The director of Monetary Policy at the Central Bank, Bruno Serra, said this Monday (30) that the real has become a positive highlight among the currencies of emerging economies since the turn of the year and that he expects to see the reflection of the exchange rate appreciation on the inflation in the coming months.
“In about three or four months, I hope, we will look at Brazil reversing the exchange rate shock, the exchange rate starting to perform more. This appreciation is recent and will start to hit [na inflação] in the coming months”, said Serra, at an event promoted by Kinea Investimentos, an asset manager controlled by Itaú Unibanco.
According to him, the pressures arising from the war between Russia and Ukraine masked the positive impacts of the appreciation of the real. “The shock of the invasion of Ukraine messed up a little bit, it was very acute and masked this benign exchange rate effect,” he said.
In the 12-month period up to April, the IPCA was 12.13%, the highest level since October 2003 (13.98%). Last Tuesday (24), the IPCA-15 (Extended National Consumer Price Index-15) reached 12.20%, up 0.59% in May, compared to a rise of 1.73% in the previous month. , informed the IBGE (Brazilian Institute of Geography and Statistics).
The BC director also pointed out that, despite the lag in monetary policy softening the volatility of commodity prices, such as oil, the secondary effects were so intense that they are already relevant for the municipality’s projections.
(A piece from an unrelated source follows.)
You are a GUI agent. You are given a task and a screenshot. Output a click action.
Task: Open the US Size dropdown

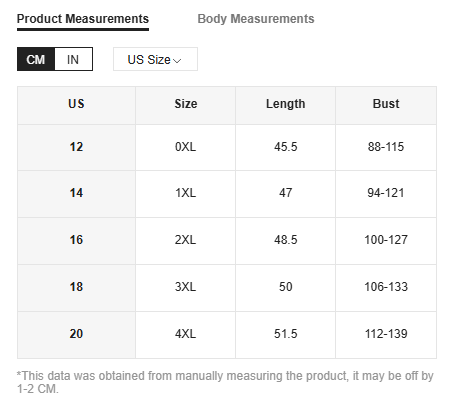(155, 59)
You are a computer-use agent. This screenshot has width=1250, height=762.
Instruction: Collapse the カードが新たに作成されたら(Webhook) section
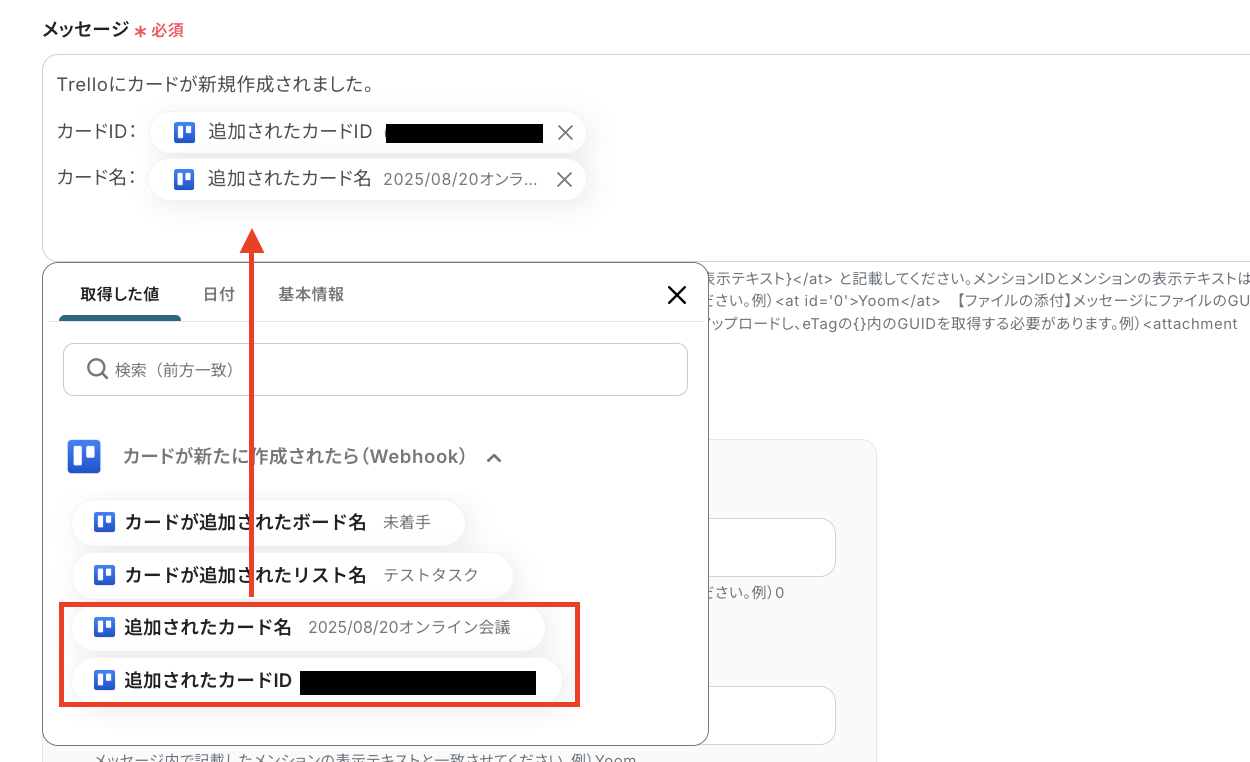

“From now until the next meeting [em junho]we are 100% focused on 2023 inflation. Any shock or oil price fluctuation will now hit our projections until the end of the year, the secondary effects will hit 2023. This model is already smoothing out a lot, within what I think reasonable in a good conduction of monetary policy”, he said.
“The problem is that the shocks are so great that the secondary effects are already relevant. We have to live with it, it’s challenging, but we have to deal with it”, he added.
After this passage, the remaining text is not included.